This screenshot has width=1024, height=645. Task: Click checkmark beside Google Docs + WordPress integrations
--- --- ---
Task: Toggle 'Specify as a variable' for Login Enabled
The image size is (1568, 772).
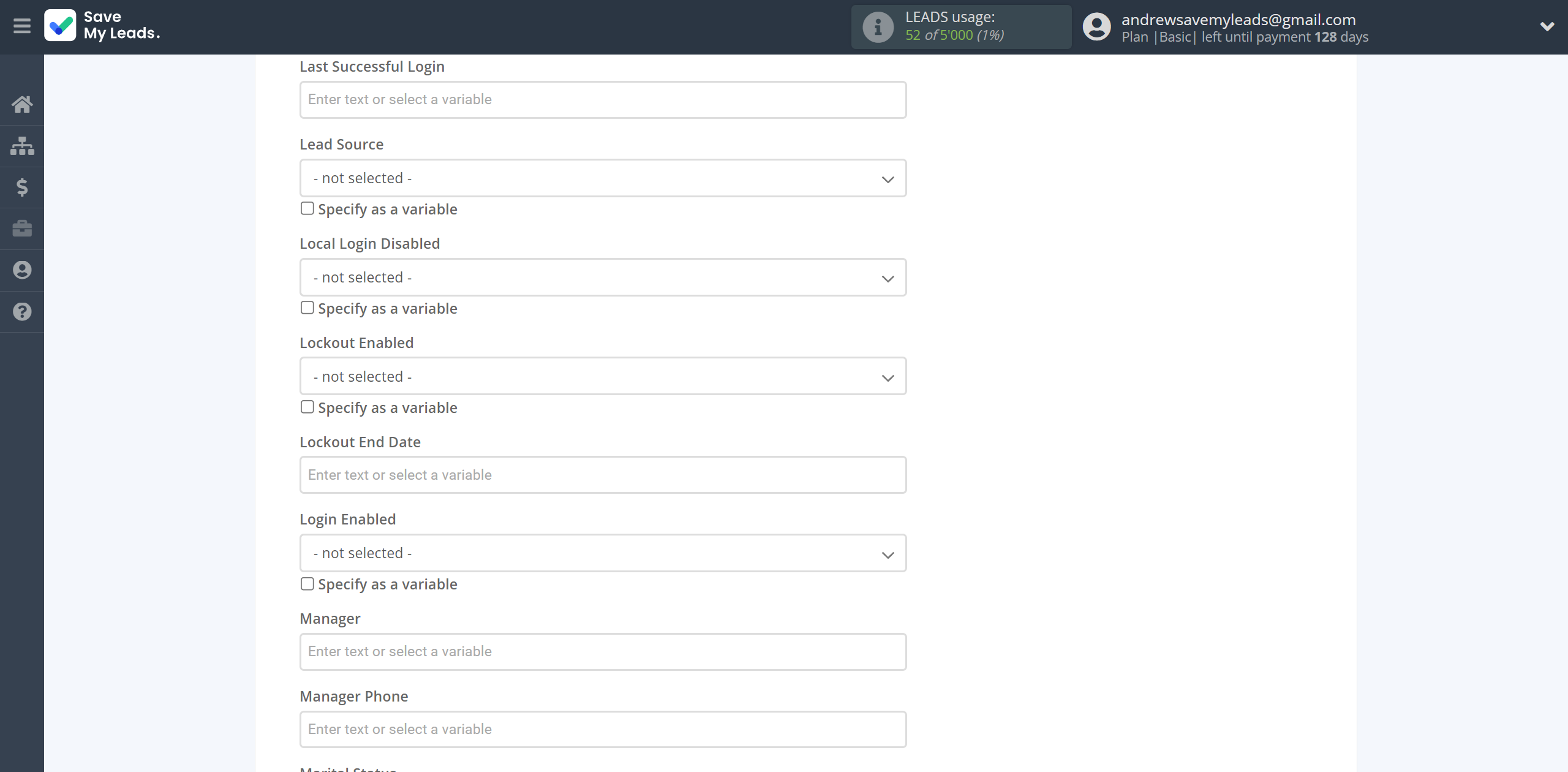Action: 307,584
--- --- ---
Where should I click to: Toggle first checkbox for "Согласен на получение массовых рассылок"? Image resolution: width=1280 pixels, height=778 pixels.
--- --- ---
Gather each line in these records that contains the string "Task".

This screenshot has width=1024, height=645. Task: Click checkmark beside Google Docs + WordPress integrations
Task: Toggle 'Specify as a variable' for Login Enabled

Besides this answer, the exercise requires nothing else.